ZU BEARBEITENDE AUFGABEN
• a. Schreibe aus dem Text über den Kryptorchismus alles von „Medizinisch dient die“ bis hinunter zu „Zucht verwendet werden.“ wortgetreu ab.
• b. Wie geht der Text über den Kryptorchismus beim Rüden weiter? Greife ihn nach seinem letzten Satz auf und setze ihn fort.

TEXTABSCHNITT
#####

Frage: Warum wird der Hoden bei unvollständigem Hodenabstieg (= Kryptorchismus) nicht generell entfernt (= kastriert), sondern in den Hodensack verlegt?
Dr. Jähnig: Die Kastration ist das gängige Verfahren bei Kryptorchismus, um eine tumoröse Entartung des Hodens zu verhindern. Damit ist gleichzeitig gesichert, dass ein Rüde diese Erbkrankheit nicht an seine Nachkommen weiter geben kann.
Medizinisch dient die chirurgische Verlagerung des unvollständig abgestiegenen Hodens vom Abdomen (= Bauchraum) oder der Leiste in den Hodensack zur Wiederherstellung der gesunden, anatomisch-physiologischen Verhältnisse. Der Rüde erhält seine vollständige hormonelle Gesundheit zurück, eine tumoröse Entartung wird verhindert. Natürlich sollte ein operierter Rüde nicht zur Zucht verwendet werden.

#####

[Gespeicherte Einträge]
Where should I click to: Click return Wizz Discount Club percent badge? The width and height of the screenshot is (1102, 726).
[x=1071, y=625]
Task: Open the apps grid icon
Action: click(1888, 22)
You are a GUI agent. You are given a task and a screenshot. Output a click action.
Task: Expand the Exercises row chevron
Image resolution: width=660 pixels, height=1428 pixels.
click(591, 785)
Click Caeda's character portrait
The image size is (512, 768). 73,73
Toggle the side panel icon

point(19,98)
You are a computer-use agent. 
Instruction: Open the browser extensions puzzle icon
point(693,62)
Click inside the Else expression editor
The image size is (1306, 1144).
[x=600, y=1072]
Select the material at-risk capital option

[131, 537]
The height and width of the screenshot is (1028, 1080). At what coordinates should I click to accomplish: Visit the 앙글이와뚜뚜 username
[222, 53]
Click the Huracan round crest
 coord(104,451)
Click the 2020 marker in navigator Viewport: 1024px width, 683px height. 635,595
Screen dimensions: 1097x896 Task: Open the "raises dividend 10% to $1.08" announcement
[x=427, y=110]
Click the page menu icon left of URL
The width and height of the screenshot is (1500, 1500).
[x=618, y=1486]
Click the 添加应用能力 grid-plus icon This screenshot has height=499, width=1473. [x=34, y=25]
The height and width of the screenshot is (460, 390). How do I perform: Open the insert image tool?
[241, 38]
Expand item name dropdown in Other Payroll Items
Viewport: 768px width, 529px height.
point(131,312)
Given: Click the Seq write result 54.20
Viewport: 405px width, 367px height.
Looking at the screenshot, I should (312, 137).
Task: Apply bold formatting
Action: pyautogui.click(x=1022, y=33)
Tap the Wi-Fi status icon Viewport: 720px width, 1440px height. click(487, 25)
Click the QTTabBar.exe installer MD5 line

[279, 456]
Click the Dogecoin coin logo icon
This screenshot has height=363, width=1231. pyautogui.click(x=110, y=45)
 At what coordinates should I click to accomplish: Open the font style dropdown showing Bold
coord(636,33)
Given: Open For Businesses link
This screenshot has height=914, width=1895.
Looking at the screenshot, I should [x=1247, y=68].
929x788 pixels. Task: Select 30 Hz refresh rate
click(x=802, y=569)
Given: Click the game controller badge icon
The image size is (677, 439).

#####

ANTWORTEN JE AUFGABE
• a.
Medizinisch dient die chirurgische Verlagerung des unvollständig abgestiegenen Hodens vom Abdomen (= Bauchraum) oder der Leiste in den Hodensack zur Wiederherstellung der gesunden, anatomisch-physiologischen Verhältnisse. Der Rüde erhält seine vollständige hormonelle Gesundheit zurück, eine tumoröse Entartung wird verhindert. Natürlich sollte ein operierter Rüde nicht zur Zucht verwendet werden.

• b.
Frage: Welcher Zeitpunkt für die Operation ist der Beste?
Dr. Jähnig: Der Hodenabstieg sollte bis zur 8. Lebenswoche erfolgen. Generell sollten zunächst alle Grundimpfungen vorgenommen worden sein. Zwischen dem 4. und 6. Lebensmonat, also vor der Pubertät (= Geschlechtsreife) ist eine OP sinnvoll. Je jünger der Rüde ist, desto besser sind die Einheilungsergebnisse. Außerdem wächst der nicht abgestiegene Hoden deutlich langsamer als der gesunde. Je früher man operiert, desto geringer sind die Unterschiede in der Entwicklung.
Wir operieren auch noch Rüden mit 8 bis 10 Monaten erfolgreich. Die Gefahr von ungünstigeren Einheilungsergebnissen steigt allerdings mit dem Lebensalter.
Frage: Kann der Hoden nach der Operation wieder aus dem Hodensack „zurück rutschen“?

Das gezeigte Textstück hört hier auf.